第48話 ロアー

 レックスは手斧を乱雑に振るう。それをフラムは避けて、なし、弾く。2人の戦いはとても綺麗で、格闘技がスポーツとして現実で栄えているのにも納得がいく。


 手斧を避けたフラムは殴り、殴りを受け止めたレックスは手斧を振るう。まるでいたちごっこのように見えるその様は、真似をしろと言われても絶対に出来ないようなプレッシャーがあった。


「これはどうだ?」

 

 そんないたちごっこの流れを断ち切ったのはフラムだった。彼は一撃加える行動を二撃へと変え、攻撃のテンポを上げたのだった。

 その速さに対応すべく、レックスも受け止めた後の行動を素早く、そして力強く行う。


「まだまだ行けるぜ!」


 レックスはフラムに負けじと蹴りも織りまぜて攻撃を行うようになる。

 しかし、彼は知らなかった。フラムの本領は、打撃を積み重ねてからだということを。



 フラムのレーヴァテインは焔を纏って速度を上げる。炎撃のジャブは残像が見えない程の速さで、ローキックは隕石の如く力強く、体当たりは重機機関車のような速度で重くレックスにぶち当たる。


 一撃、また一撃とレーヴァテインは熱を帯び、とうとうレックスはその速さに追いついて行けなくなっていた。


「どうしたんだ? まだまだ行けるんじゃなかったのか?」


 紅の細い手甲と朱色のブーツは、グツグツと煮え滾るマグマのような音を発している。ぶん殴り、蹴り飛ばし、そうして帯びた熱はフラムの戦闘力を神以上のものとしている。


「はは! 『疾風弩闘しっぷうどとう』!」


 橙色だった炎は紅蓮に変わり、打った拳や蹴りに残炎を長く残す。

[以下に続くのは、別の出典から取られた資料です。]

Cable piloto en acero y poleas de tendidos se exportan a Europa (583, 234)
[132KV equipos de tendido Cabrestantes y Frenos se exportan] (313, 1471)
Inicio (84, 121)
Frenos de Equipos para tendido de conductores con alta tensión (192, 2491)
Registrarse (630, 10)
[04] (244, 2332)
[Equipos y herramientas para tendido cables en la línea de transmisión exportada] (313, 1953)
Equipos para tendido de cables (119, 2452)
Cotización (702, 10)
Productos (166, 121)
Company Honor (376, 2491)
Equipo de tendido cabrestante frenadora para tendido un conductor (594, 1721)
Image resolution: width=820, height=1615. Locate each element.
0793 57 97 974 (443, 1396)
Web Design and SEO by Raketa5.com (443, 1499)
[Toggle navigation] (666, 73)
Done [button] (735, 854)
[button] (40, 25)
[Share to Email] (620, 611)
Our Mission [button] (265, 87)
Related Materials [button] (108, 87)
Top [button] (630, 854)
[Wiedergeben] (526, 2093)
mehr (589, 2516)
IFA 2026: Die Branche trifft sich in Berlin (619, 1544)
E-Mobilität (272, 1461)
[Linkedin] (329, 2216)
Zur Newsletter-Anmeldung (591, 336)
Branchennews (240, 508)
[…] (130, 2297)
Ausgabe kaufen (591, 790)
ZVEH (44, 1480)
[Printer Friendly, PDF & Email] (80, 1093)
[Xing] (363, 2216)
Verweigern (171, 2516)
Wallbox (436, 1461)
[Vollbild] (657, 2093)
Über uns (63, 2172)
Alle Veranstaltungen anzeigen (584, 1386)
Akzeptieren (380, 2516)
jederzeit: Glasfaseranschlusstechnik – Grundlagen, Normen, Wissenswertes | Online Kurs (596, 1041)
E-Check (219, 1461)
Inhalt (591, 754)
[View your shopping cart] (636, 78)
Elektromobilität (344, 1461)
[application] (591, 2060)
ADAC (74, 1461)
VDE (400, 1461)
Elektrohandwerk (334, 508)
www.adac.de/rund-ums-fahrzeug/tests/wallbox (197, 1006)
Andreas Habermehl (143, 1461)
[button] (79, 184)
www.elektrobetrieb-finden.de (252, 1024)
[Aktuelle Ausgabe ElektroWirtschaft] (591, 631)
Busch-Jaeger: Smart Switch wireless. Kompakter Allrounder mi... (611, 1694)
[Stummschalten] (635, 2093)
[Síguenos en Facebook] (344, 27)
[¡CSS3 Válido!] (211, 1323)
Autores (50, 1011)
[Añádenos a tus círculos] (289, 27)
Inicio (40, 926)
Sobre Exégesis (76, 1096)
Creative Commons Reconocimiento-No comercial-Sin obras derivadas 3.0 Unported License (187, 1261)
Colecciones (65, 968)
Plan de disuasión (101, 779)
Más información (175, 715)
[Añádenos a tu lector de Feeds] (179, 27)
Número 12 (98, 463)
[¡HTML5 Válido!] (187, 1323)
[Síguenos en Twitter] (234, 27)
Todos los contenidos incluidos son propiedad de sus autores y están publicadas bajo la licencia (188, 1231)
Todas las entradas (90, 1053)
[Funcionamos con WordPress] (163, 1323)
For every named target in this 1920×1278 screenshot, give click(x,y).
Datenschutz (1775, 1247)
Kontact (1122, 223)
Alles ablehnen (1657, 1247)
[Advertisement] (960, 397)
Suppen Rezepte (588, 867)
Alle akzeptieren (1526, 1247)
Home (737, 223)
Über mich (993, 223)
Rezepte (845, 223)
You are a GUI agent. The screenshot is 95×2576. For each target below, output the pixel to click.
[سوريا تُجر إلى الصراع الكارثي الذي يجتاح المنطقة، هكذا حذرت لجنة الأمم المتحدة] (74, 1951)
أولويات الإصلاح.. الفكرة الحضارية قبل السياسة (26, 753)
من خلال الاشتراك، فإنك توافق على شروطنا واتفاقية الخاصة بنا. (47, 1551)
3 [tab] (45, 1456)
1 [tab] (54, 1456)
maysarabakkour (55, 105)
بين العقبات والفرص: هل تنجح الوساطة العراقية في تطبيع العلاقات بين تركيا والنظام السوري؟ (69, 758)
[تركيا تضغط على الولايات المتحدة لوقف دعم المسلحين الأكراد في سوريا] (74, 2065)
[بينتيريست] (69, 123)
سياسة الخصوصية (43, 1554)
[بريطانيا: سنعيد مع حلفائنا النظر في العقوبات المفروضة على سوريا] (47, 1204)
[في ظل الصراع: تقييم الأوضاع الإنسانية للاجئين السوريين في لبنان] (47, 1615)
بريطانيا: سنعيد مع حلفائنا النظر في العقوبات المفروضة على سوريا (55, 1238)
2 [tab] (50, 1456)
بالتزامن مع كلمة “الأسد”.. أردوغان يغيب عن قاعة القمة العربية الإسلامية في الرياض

レックスに当たる攻撃は先程までの速くて重いだけではなく、打った部位が僅かに溶解するほどの高温で乱打されている。


 フラムは止まる事を知らない。レックスが必死に避けようとフラムの拳の軌道を変えるが、レーヴァテインに触れるだけで焼け爛れる。

 フラムの接近戦はあまりにも強すぎて、下界での修行以外にも強さの秘密がありそうな予感がした。


「ぐ、ああああぁぁぁ!!」


 レックスは突如として叫び出す。その咆哮は、フラムからの連撃による苦痛の叫びなのか、はたまた彼自身の戦いへの飢えから来る渇望によるものなのか、私には分からない。

 

 しかし、レックスの咆哮の直後、フラムの手足から出血するのを私は左眼で捉えた。